The group fell silent after that. Y’rid looked around as they walked, trying to imagine the place two terms back. A place filled with life. He tried to rebuild the houses in his mind, and fill the streets with people, but each time his gaze would get caught on the ruin of a house or the overgrown weeds in the road, breaking the illusion.

A dull pain ran through his gut causing him to sigh in resignation. He had put it off long enough.

“You go on,” He said to the others. “I’ll catch up after I deal with nature.”

“Good luck,” Holin said with a chuckle. “Last night’s stew won’t do you any favours. Hopefully some creature doesn’t join the fight. Wouldn’t want you to be outnumbered.”

Y’rid groaned, thinking back to the stew of last night.
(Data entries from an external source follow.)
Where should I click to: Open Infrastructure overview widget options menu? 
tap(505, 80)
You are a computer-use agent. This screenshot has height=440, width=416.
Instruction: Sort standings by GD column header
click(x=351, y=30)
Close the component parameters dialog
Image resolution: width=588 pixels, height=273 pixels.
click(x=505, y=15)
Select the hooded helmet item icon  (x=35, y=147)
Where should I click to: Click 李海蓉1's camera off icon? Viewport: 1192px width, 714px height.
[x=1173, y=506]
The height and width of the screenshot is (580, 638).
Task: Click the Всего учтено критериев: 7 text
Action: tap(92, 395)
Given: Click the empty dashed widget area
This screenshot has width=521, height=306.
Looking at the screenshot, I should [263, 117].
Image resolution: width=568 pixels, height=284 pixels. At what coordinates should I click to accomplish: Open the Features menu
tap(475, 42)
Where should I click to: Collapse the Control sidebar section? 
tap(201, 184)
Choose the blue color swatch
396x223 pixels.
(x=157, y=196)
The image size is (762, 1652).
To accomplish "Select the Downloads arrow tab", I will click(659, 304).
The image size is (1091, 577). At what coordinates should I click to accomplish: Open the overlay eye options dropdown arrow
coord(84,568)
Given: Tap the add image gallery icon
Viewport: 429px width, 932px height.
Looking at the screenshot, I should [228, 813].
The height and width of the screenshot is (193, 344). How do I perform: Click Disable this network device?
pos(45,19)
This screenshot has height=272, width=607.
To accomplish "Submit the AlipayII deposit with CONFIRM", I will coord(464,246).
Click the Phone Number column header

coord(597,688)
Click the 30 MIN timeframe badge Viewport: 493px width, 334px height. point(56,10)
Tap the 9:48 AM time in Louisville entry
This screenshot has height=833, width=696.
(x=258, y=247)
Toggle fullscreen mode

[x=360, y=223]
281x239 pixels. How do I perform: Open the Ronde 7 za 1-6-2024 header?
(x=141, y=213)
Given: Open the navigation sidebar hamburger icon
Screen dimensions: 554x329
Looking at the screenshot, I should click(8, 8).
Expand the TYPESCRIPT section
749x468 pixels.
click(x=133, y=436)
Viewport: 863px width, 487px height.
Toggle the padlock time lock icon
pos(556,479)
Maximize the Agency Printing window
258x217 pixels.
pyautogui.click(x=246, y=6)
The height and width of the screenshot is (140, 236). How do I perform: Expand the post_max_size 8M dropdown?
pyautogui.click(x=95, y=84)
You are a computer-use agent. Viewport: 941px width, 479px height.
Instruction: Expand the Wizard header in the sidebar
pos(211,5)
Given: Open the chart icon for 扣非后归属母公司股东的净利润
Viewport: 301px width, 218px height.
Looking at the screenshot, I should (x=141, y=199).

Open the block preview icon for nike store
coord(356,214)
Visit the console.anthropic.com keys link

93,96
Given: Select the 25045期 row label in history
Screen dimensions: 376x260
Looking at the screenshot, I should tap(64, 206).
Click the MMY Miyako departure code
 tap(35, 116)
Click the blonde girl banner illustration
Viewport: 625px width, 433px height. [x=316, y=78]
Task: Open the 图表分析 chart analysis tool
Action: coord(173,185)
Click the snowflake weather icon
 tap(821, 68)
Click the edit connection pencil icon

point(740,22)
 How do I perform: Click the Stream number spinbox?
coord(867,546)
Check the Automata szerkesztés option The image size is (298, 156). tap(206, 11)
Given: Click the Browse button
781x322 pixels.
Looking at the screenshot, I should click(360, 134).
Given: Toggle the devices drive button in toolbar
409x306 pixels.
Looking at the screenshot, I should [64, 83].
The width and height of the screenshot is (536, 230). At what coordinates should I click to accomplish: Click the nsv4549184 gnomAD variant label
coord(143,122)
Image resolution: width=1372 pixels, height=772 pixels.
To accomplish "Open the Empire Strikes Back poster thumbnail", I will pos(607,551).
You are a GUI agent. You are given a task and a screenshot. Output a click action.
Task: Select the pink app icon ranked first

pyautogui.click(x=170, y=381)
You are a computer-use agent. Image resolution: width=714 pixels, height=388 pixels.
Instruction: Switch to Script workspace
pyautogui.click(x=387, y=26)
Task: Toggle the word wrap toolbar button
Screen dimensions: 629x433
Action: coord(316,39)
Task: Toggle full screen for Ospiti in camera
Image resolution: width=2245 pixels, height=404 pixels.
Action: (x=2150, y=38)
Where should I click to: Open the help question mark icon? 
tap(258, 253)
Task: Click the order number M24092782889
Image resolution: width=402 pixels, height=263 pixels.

Hadi had convinced Kali to let him help, who in turn had convinced Rhone. A pinch of fireroot ended up being the whole satchel. The meal had quickly turned into a battle of willpower, with tears streaming down his face with each bite. The only one who seemed fine was Red. He even went back for seconds.

He was not looking forward to this.

***

Y’rid walked out of the alleyway, one hand supporting him against the wall of the building at his side. He stepped out into the road, closed his eyes and breathed a sigh of relief, enjoying the cool air of the evening as it brushed against his sweat-stained forehead.

Never again.

He’d rather starve.

On a whim, he set off down the road, deciding to take a small detour to the riverside. It shouldn’t be hard to find the bridge and the others. He just had to reach the river, and then he could walk along it.

Gazing at the broken stones the street consisted of, he noticed an impression the size of his chest every few steps with cracks spraying out of its sides. These cracks had long since been filled with grass and other greenery. But even then it failed to completely hide the indents.

With a start, he realised that he was looking at tracks. They were tracks. Tracks of something massive. They were obviously old, the tracks being overgrown as they were, but this did little to ease his mind. Perhaps they were created during the invasion of the horde that fell the city. He could just imagine people screaming as they fled for their lives from such a monster.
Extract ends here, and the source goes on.